Is there any way to do that?
Upvotes: 5
Views: 3235
Reputation: 81189
If you defined an interface IReadableItemChange<out T>
which exposed read-only properties of type T
rather than fields of that type, and if ItemChange<T>
implemented IReadableItemChange<T>
, then both ItemChange<Derived1>
and ItemChange<Derived2>
would implement IReadableItemChange<MyBase>
(and, incidentally, IReadableItemChange<baseType>
for any baseType
such that Derived1:baseType
and Derived2:baseType
). It may be helpful as well for ItemChange<T>
to have a constructor which accepts an IReadableItemChange<T>
and copies the data from it.
Upvotes: 0
Reputation: 101
I recommend adding a base class to ItemChange<T>
called ItemChange
. The ItemChange
can declare the When property. Then it becomes pretty easy to cast the list contents to the base ItemChange
for concat and order by.
using System;
using System.Collections.Generic;
using System.Linq;
namespace brosell
{
public class MyBase
{
}
public class ItemChange
{
public DateTime When { get; set; }
}
public class ItemChange<T>: ItemChange where T : MyBase
{
public string Who { get; set; }
public T NewState;
public T OldState;
}
public class Sub1: MyBase
{
}
public class Sub2: MyBase
{
}
public class HelloWorld
{
public static void Main(string[] args)
{
List<ItemChange<Sub1>> listOfSub1 = new List<ItemChange<Sub1>>();
List<ItemChange<Sub2>> listOfSub2 = new List<ItemChange<Sub2>>();
var concated = listOfSub1.Cast<ItemChange>().Concat(listOfSub2.Cast<ItemChange>());
var filtered = concated.OrderByDescending(ic => ic.When).Take(10);
Console.WriteLine("{0}", filtered.Count());
}
}
}
Upvotes: 4
Reputation: 144136
What you are trying to do is not safe since there is no conversion between an ItemChange<Object1>
and an ItemChange<Object2>
, and there is certainly no conversion to some arbitrary ItemChange<T>
. The best you can try to do is ItemChange<MyBase>
but classes are not covariant in C# so this is not valid:
ItemChange<MyBase> change = new ItemChange<Object1>();
You therefore cannot cast an IEnumerable<ItemChange<Object1>>
to an IEnumerable<ItemChange<Object2>>
.
However if you create an interface for your ItemChange<T>
class then you can do it safely:
public interface IItemChange<out T> where T : MyBase
{
DateTime When { get; set; }
string Who { get; set; }
T NewState { get; }
T OldState { get; }
}
public class ItemChange<T> : IItemChange<T> where T : MyBase
{
public DateTime When { get; set; }
public string Who { get; set; }
public T NewState { get; set; }
public T OldState { get; set; }
}
You can then change your GetChanges
and GetChangeHistory
methods to:
private static IEnumerable<IItemChange<T>> GetChanges<T>() where T : MyBase { ... }
public static IEnumerable<IItemChange<MyBase>> GetChangeHistory(int numberOfChanges)
{
IEnumerable<IItemChange<MyBase>> obj1Changes = GetChanges<Object1>();
IEnumerable<IItemChange<MyBase>> obj2Changes = GetChanges<Object2>();
return obj1Changes.Concat(obj2Changes).OrderByDescending(r => r.When).Take(numberOfChanges);
}
Upvotes: 1
Reputation: 12430
How about this?
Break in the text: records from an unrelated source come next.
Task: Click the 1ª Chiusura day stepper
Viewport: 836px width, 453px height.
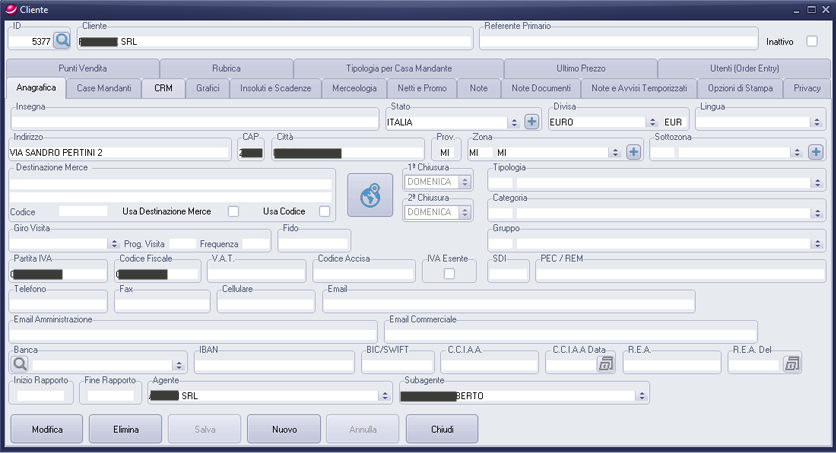Action: click(x=464, y=182)
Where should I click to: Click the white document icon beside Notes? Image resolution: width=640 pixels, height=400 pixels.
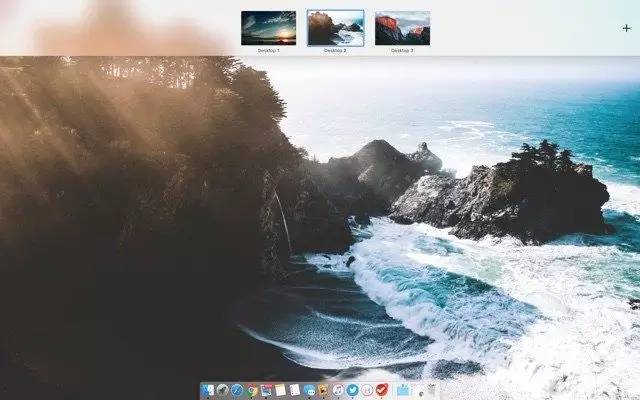[x=295, y=390]
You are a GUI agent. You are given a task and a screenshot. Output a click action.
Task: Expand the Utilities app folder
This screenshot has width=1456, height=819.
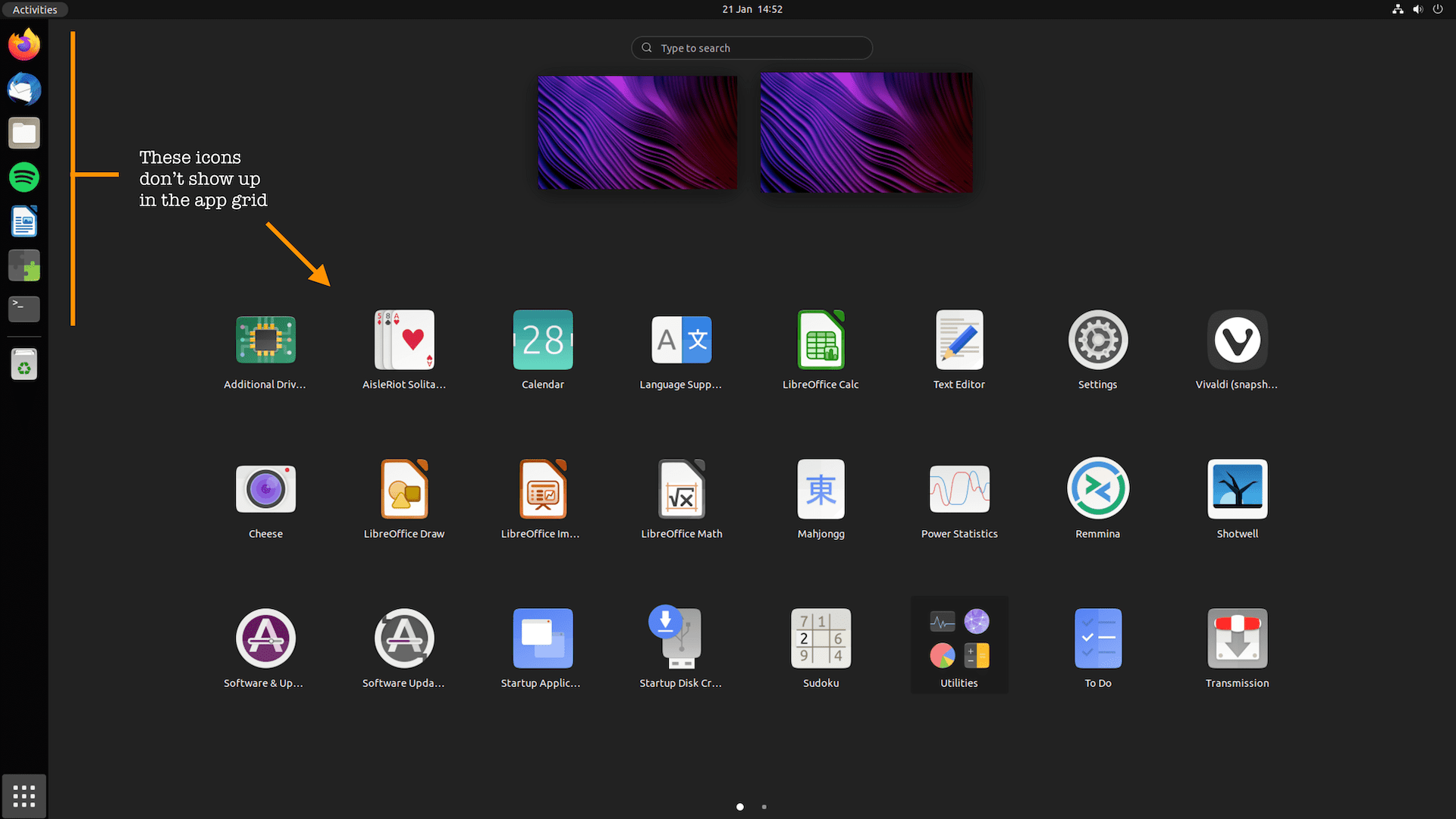(x=959, y=645)
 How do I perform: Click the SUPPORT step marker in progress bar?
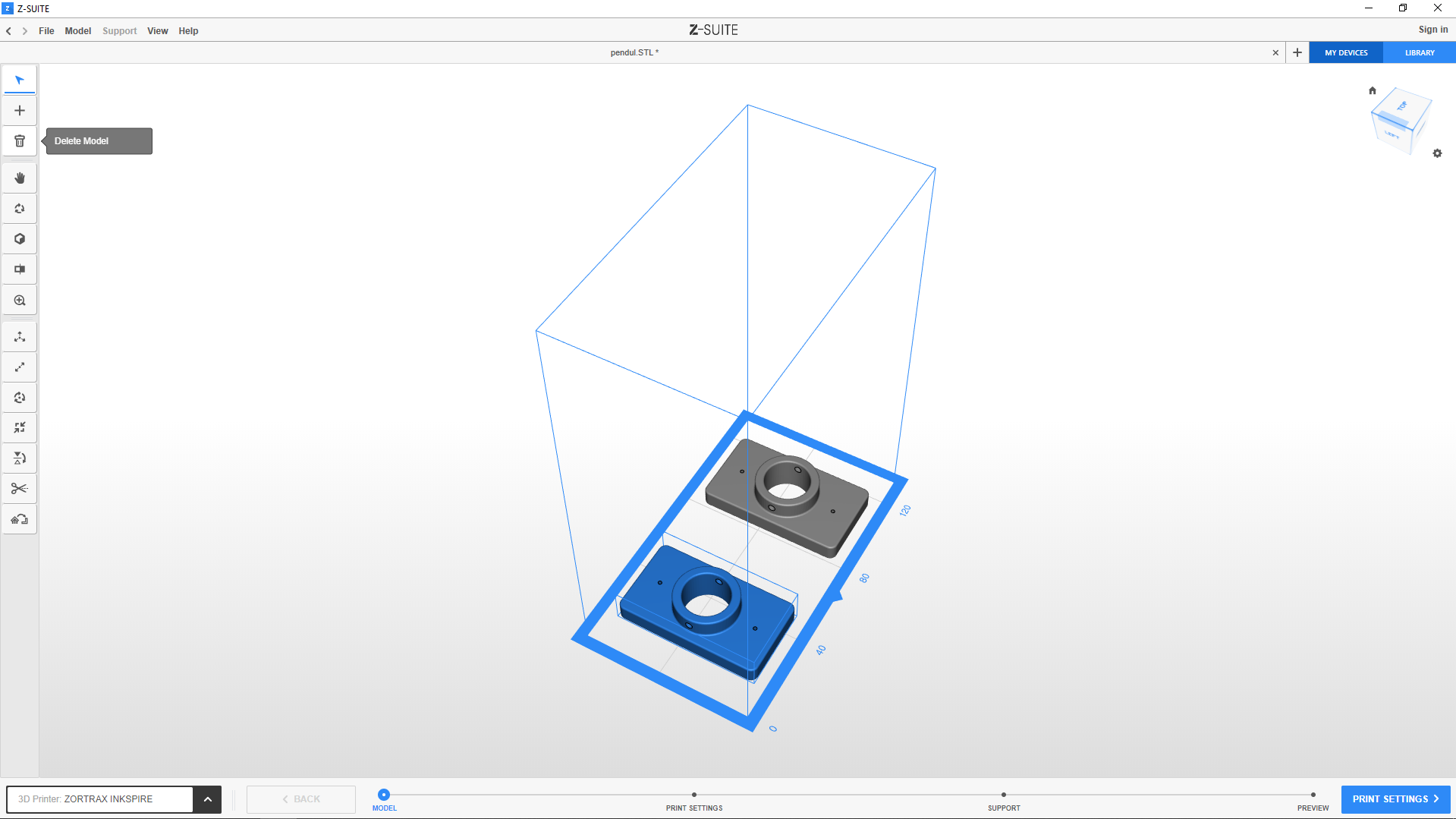point(1003,795)
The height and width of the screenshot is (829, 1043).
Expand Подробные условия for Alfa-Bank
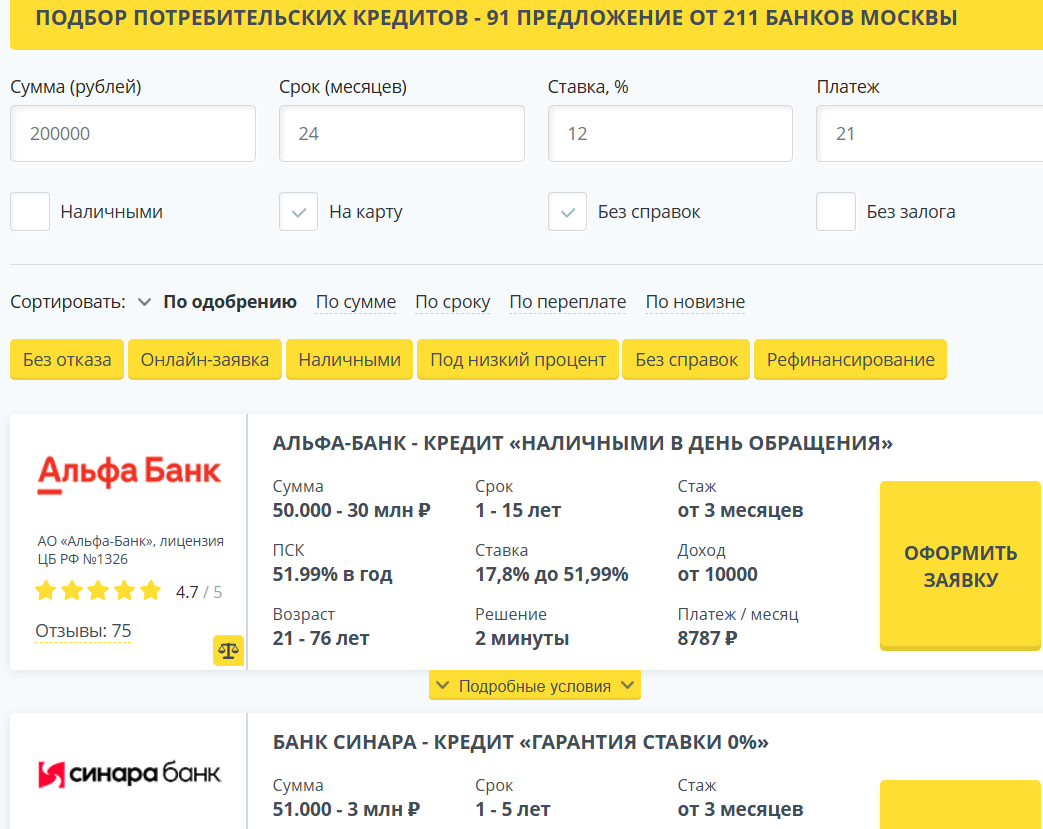(535, 686)
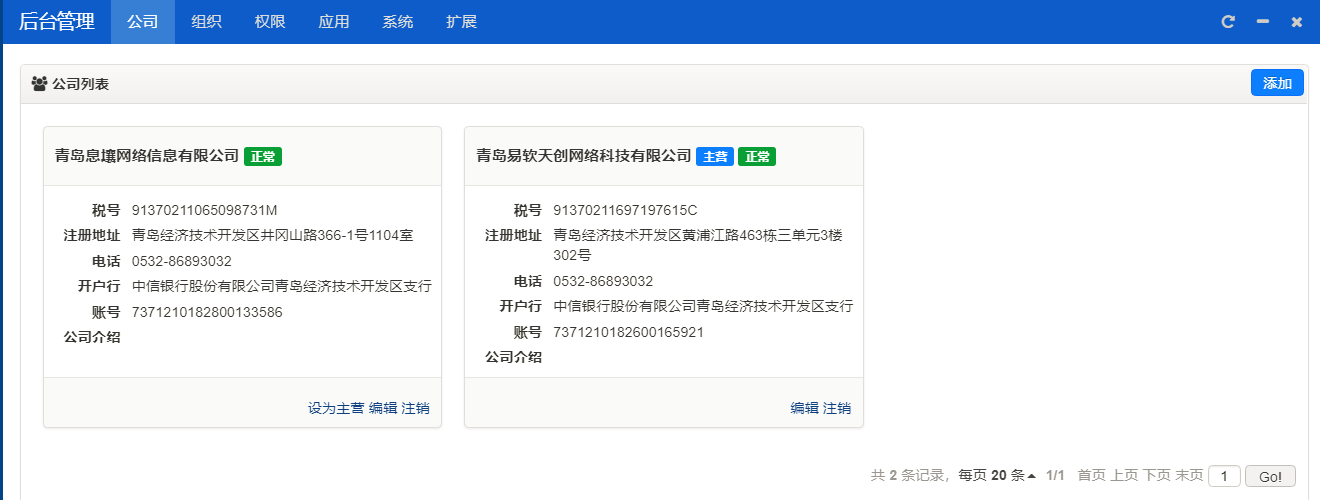Click the page number input field
1320x500 pixels.
pyautogui.click(x=1224, y=476)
I am not sure because I cannot test it now.
public IEnumerable<ItemChange<T>> GetChangeHistory<T>(int numberOfChanges) where T : MyBase
{
IEnumerable<ItemChange<MyBase>> obj1Changes = GetChanges<Object1>().Select(i => new ItemChange<MyBase>(){ When = i.When, Who = i.Who, NewState = i.NewState, OldState = i.OldState });
IEnumerable<ItemChange<MyBase>> obj1Changes = GetChanges<Object2>().Select(i => new ItemChange<MyBase>(){ When = i.When, Who = i.Who, NewState = i.NewState, OldState = i.OldState });
return obj1Changes.Concat(obj2Changes).OrderByDescending(r => r.When).Take(numberofChanges);
}
It creates a new instance of ItemChange<MyBase>
from ItemChange<Object1>
or ItemChange<Object2>
.
Depending on your usage, you may want to add .ToList()
to the end of the Linq to increase performance.